A Comparison of Machine Learning methods for survival prediction
64th ISI World Statistics Congress - Ottawa, Canada
Format: CPS Abstract
Keywords: machine learning, simulation, survival analysis
Session: CPS 22 - Survival statistics
Monday 17 July 4 p.m. - 5:25 p.m. (Canada/Eastern)
The Cox proportional hazards (Cox PH) regression model has been to date the most widely used regression model for the analysis of survival data. However, in recent times, machine learning methods have gained popularity and are being increasingly adapted for use with survival data. There has been little research to uncover situations where machine learning methods are preferable to the Cox PH model. This study evaluates the performance of three classes of machine learning methods, namely, tree-based, neural network-based and penalized regression models with that of the Cox PH model in a Monte Carlo simulation study.
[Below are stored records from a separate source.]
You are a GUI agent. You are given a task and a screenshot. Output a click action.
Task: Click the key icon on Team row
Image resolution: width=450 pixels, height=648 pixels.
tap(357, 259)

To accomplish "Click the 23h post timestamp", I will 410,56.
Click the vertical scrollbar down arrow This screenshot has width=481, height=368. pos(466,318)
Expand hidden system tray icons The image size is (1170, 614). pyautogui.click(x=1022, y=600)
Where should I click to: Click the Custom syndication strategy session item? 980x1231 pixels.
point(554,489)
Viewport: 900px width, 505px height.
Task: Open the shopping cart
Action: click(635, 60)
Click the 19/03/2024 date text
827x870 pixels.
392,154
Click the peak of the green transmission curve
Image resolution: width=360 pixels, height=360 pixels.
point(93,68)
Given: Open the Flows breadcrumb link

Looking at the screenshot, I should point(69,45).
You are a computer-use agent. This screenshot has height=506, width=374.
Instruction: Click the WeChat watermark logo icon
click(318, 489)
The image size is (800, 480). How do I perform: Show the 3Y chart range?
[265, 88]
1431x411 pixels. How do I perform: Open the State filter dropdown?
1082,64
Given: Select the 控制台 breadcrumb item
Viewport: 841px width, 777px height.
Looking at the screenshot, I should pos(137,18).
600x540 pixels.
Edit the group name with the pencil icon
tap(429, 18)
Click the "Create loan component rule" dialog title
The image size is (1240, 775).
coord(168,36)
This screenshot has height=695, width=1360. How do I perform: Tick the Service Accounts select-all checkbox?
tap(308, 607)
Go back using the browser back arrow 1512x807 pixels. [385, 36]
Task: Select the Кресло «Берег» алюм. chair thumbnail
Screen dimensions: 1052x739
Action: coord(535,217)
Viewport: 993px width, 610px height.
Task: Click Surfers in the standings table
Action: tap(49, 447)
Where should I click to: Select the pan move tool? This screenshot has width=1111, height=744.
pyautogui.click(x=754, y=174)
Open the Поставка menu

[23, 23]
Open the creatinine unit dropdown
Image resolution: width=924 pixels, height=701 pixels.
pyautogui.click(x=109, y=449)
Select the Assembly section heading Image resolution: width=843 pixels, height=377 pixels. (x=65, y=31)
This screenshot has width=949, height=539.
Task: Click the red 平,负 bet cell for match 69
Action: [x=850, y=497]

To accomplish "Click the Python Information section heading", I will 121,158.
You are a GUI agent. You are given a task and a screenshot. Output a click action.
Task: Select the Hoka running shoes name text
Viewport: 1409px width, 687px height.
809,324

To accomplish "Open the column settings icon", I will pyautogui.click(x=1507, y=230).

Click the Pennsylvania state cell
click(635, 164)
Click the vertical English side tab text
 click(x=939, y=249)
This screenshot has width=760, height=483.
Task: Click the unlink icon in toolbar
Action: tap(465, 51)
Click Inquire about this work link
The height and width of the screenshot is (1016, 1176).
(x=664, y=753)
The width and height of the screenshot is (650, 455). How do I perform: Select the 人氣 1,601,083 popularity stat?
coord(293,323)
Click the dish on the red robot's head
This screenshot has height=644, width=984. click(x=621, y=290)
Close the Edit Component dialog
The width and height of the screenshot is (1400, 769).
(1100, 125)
The methods are Deepsurv, random survival forest, XGBoost, Cox PH with L1 (ridge), L2 (LASSO) and both L1 and L2 (elastic-net) penalization. The methods are compared under a variety of experimental conditions that occur in practice. These conditions are generated by varying the (i) censoring proportion (c = 0.3, 0.8) or number of events-per-variable (10) (ii) level of collinearity among covariates (r = 0, 0.4, 0.8) and (iii) type of risk function (linear or non-linear) and taking various combinations of these simulation parameters. Furthermore, the methods are compared under model misspecification (omission of interaction effect and inclusion of noise variable) or measurement error in covariates. A test-training split approach is used and optimal hyper-parameters are estimated via cross-validation. Performance on test set is measured by the C-index. Results indicate that when the true risk function is linear, Cox PH model as well as penalized Cox PH regression models perform better than neural network methods and tree-based methods regardless of the censoring proportion. Cox PH also performs best under model misspecification and measurement errors in covariates. In case of non-linear risk function, the random survival forest outperforms all other methods for risk predictions even when the covariates are incorrectly specified or measured with error irrespective of values for the EPV or correlation parameters.